Karena tidak mungkin sering datang ke Jogja, kami cukup sadis memesan nasi gudeng. Bukan nasi gudeng isi lauk tahu/tempe saja, kami malah memesan nasi gudeg komplit dengan isi lauk tempe, ayam, ati ampela, dan krecek. Harganya juga sadis yaitu Rp 26.000.

Nasi Gudeng Krecek Komplit
Sehabis kenyang makan nasi gudeng, kami diantar ke tempat workshop pembuatan wayang, rumah pelukis surealis Bapak Suhardi, distro kaus kreatif Jogja, distro batik, dan toko Bakpia 99. Sebenarnya kami tidak berniat belanja, apa daya sang penarik becak kami membawa kami ke tempat-tempat perbelanjaan. Usut punya usut, penarik becak yang ada di Jogja akan mendapat kupon jika mereka dapat membujuk penumpangnya membeli 1 barang atau dalam jumlah tertentu ke tempat-tempat yang mereka tunjuk. Kupon itu nanti dapat ditukar dengan baju koko atau sarung. Mungkin diliputi perasaan tidak enak hati karena sudah susah-payah diantar, saya dan Endy akhirnya memutuskan membeli bakpia 10 kotak. Masing-masing dari kami mengambil 5. Mengapa 10 kotak? Ya itu syarat agar penarik becak kami mendapat 1 kupon. Bakpianya sih enak, tetapi ada perasaan bersalah juga kepada si dompet. Per kotak itu Rp 18.000. Karena masing-masing beli 5, jadinya tiap orang sudah mengeluarkan Rp 90.000. Lumayan juga kan tuh. Terus, saya juga beli emping untuk keluarga. Pengeluaran oleh-oleh saya saja di hari pertama sudah mencapai Rp 186.000. Benar-benar deh, tukang becak bisa bikin dompet cekak. Benar-benar menyesal, tetapi apa daya, makanan sudah siap-siap masuk ke perut. Hehehe.

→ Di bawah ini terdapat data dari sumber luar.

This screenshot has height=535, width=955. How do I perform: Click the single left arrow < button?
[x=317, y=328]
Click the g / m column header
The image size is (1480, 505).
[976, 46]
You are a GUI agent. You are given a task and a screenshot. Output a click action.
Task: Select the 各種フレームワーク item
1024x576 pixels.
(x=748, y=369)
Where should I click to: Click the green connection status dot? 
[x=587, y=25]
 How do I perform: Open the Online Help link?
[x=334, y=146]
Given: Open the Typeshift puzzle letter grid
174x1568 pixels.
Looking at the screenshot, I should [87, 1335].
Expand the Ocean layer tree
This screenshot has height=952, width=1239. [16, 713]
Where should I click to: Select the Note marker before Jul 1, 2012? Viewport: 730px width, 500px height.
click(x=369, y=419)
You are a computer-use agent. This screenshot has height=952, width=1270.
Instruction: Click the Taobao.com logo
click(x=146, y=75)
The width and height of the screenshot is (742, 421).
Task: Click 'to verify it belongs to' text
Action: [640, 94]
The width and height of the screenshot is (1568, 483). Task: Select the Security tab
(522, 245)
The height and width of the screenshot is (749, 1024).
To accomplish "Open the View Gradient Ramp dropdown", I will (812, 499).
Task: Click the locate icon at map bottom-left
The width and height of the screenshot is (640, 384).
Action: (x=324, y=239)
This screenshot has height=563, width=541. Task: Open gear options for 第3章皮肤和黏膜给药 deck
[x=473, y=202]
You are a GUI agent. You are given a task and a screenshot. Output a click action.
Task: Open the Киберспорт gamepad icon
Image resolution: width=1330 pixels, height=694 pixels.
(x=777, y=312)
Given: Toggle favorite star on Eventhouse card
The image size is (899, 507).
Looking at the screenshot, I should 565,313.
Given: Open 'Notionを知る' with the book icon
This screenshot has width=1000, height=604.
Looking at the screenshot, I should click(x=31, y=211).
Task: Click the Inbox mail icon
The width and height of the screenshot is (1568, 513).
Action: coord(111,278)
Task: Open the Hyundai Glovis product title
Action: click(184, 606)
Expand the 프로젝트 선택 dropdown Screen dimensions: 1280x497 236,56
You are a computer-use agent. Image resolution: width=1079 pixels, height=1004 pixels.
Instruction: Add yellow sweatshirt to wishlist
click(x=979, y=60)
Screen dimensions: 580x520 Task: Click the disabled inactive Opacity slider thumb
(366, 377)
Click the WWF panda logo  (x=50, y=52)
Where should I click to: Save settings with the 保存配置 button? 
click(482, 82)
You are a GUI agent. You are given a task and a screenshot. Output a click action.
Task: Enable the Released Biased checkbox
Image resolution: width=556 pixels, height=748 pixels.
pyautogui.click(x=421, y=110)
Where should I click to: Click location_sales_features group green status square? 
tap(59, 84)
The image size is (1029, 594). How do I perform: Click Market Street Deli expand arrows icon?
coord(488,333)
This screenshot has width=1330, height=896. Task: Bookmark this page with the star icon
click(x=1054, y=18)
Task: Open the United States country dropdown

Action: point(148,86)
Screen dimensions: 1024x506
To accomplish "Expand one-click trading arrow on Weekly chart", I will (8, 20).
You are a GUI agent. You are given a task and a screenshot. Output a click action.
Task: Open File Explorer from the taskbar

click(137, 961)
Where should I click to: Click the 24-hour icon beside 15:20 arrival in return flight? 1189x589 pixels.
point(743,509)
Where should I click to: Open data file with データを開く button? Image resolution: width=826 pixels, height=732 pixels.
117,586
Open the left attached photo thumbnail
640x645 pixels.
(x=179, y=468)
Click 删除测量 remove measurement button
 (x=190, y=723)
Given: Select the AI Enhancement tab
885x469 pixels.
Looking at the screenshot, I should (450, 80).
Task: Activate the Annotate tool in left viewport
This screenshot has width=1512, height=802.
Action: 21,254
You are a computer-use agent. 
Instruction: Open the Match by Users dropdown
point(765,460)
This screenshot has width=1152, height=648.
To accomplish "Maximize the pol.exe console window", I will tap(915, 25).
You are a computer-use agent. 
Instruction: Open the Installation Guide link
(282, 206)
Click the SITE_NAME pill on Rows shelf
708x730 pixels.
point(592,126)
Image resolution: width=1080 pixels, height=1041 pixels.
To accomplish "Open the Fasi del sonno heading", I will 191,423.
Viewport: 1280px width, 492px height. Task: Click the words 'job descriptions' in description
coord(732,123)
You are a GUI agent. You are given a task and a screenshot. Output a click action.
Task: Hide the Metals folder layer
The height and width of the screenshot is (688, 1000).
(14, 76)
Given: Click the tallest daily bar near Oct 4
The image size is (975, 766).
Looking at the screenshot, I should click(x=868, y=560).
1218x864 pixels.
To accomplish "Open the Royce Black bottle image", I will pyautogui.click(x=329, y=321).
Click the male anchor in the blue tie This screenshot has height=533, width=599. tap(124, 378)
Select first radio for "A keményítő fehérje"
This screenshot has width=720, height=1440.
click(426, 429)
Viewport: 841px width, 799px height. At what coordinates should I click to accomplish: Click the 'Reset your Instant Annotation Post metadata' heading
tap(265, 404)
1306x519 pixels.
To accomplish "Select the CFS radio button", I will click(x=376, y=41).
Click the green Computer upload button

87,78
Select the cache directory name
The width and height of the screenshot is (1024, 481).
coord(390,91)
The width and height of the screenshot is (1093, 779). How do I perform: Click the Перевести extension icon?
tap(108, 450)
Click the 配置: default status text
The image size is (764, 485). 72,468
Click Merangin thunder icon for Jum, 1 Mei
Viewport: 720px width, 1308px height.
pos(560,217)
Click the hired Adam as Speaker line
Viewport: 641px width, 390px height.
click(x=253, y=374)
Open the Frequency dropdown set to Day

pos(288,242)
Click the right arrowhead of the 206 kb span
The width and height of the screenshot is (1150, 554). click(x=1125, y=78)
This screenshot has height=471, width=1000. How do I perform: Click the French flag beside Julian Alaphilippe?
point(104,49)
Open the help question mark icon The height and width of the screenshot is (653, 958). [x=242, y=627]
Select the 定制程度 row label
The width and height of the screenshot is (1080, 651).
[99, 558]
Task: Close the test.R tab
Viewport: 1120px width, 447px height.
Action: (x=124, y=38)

Setelah berkeliling Jogja naik becak, kami memutukan kembali ke hotel untuk tidur siang karena hari pertama kami tidur cuman 4 jam. Lalu, jam 5-an kami bangun lagi. Kami kemudian berjalan kaki menuju alun-alun. Di alun-alun, saya sedikit kecewa. Katanya biasa di sana ada keramaian. Tapi, yang saya lihat tidak ada ramai kaki lima. Tidak ada sajian khas berselera (lagu banget ya, hehe).

Di Benteng Vredeburg, kami mencicipi sate ayam. Hanya Rp 5.000 sudah dapat 10 tusuk. Jika ditambah lontong, cukup keluarkan Rp 2.000. Daging ayamnya lembut dan enak. Lalu, kami juga mencoba ronde (sejenis sekoteng), hanya Rp 2.000 per mangkuk. Wah, murah dan enak juga.

Di Jalan Pangeran Mangkubumi kami juga mencoba sate kuda. Awalnya Endy menolak coba karena masih kenyang, tetapi saya paksa dia untuk temani saya mencoba. Sate kuda ini lebih keras dagingnya dari sate ayam. Satu porsinya Rp 15.000, sudah dapat 6 tusuk sate @Rp 2.500.

Sate Kuda
Masih berjalan kaki, kami menyambangi Jalan Cik Di Tiro dan menemukan kafe bernama Coklat. Kafe ini menyediakan kue, minuman, dan es krim dengan menu utama cokelat. Informasi kafe ini didapat dari Tabloid Bintang. Kebetulan saya senang cokelat dan saya sengaja mencari tempat ini.

Sundae Molucas

Fresh Chocolate Milk

Blueberry Cheese Pancake
Setelah bersantap ria dengan makanan manis, kami mau mencari lotek. Lotek itu sejenis gado-gado. Sayangnya sudah malam, lotek pun sudah tidak ada yang menjual. Jadi, kami memutuskan pulang saja.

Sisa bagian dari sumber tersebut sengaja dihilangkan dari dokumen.